2005-10-23 Thread Guido van Rossum
On 10/23/05, Nick Coghlan <[EMAIL PROTECTED]> wrote:
> However, I'm still concerned about the fact that the following class has a
> context manager that doesn't actually work:
>
>class Broken(object):
>  def __context__(self):
>  print "This never gets executed"
>  yield
>  print "Neither does this"

That's only because of your proposal to endow generators with a
default __context__ manager. Drop that idea and you're golden.

(As long as nobody snuck the proposal back in to let the
with-statement silently ignore objects that don't have a __context__
method -- that was rejected long ago on.)

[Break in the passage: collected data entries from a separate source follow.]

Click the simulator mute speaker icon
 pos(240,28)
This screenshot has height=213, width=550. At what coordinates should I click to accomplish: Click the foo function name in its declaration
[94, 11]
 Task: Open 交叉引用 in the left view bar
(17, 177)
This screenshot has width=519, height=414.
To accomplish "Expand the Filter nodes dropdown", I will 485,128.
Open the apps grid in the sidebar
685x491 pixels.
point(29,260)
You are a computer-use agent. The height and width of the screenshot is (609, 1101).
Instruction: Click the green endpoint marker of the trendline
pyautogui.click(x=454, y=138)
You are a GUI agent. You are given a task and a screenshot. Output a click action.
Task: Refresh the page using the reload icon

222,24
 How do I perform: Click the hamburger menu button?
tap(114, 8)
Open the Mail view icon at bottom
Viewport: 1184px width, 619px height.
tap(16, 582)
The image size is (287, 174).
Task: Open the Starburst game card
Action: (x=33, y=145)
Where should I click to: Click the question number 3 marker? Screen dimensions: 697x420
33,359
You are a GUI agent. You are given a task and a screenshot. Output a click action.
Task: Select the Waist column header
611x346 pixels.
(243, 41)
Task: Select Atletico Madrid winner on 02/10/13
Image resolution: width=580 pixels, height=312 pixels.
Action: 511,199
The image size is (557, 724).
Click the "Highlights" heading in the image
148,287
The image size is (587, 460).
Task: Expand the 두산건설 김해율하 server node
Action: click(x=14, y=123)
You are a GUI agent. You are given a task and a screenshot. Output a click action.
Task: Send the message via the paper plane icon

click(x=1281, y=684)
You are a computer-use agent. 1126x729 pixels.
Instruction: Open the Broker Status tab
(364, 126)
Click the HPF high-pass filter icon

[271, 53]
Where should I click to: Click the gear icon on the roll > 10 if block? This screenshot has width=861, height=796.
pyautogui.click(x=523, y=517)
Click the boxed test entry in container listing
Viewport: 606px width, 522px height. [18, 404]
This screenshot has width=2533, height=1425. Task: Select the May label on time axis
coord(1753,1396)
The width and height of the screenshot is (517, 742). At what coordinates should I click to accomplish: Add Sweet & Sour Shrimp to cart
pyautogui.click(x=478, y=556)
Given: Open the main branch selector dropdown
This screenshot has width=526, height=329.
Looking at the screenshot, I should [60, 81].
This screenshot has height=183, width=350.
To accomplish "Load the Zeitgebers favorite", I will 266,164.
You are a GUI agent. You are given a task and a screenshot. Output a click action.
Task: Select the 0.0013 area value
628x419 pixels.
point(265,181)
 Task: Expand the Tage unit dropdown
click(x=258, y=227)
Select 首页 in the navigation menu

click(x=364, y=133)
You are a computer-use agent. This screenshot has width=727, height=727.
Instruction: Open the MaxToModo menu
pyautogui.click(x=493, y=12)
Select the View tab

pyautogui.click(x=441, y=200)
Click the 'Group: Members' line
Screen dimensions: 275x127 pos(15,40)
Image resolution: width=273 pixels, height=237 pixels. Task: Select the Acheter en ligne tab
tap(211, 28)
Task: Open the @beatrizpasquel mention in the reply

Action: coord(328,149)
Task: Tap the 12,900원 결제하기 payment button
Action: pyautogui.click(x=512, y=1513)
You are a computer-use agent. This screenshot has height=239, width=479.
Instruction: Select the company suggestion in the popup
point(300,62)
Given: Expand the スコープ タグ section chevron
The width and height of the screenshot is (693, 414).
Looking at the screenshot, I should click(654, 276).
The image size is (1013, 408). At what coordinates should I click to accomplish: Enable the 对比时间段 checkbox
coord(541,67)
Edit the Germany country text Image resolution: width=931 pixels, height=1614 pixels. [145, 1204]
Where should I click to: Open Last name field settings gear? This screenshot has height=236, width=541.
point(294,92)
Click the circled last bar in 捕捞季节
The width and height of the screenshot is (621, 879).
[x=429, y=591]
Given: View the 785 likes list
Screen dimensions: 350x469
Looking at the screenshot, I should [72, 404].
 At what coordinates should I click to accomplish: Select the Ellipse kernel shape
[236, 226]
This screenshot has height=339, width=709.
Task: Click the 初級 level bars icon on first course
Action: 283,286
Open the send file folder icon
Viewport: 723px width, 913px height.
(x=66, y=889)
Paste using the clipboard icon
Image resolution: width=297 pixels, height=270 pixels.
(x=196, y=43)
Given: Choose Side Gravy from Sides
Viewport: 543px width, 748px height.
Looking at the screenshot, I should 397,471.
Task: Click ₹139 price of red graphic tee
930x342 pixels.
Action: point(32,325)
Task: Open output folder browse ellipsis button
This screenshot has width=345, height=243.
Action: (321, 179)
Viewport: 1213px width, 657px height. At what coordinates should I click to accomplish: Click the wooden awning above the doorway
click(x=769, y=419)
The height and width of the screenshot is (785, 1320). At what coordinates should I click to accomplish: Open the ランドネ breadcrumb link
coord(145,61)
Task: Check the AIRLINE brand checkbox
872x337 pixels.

In my previous mail I said I had to think about that one more -- well,
I have, and I'm now -1 on it. Very few generators (that aren't used a
context manangers) will need the immediate explicit close() call, and
it will happen eventually when they are GC'ed anyway. Too much magic
is bad for your health.

> So how about if type_new simply raises a TypeError if it finds a
> generator-iterator function in the __context__ slot?

No. type should not bother with understanding what the class is trying
to do. __new__ is only special because it is part of the machinery
that type itself invokes in order to create a new class.

--
--Guido van Rossum (home page: http://www.python.org/~guido/)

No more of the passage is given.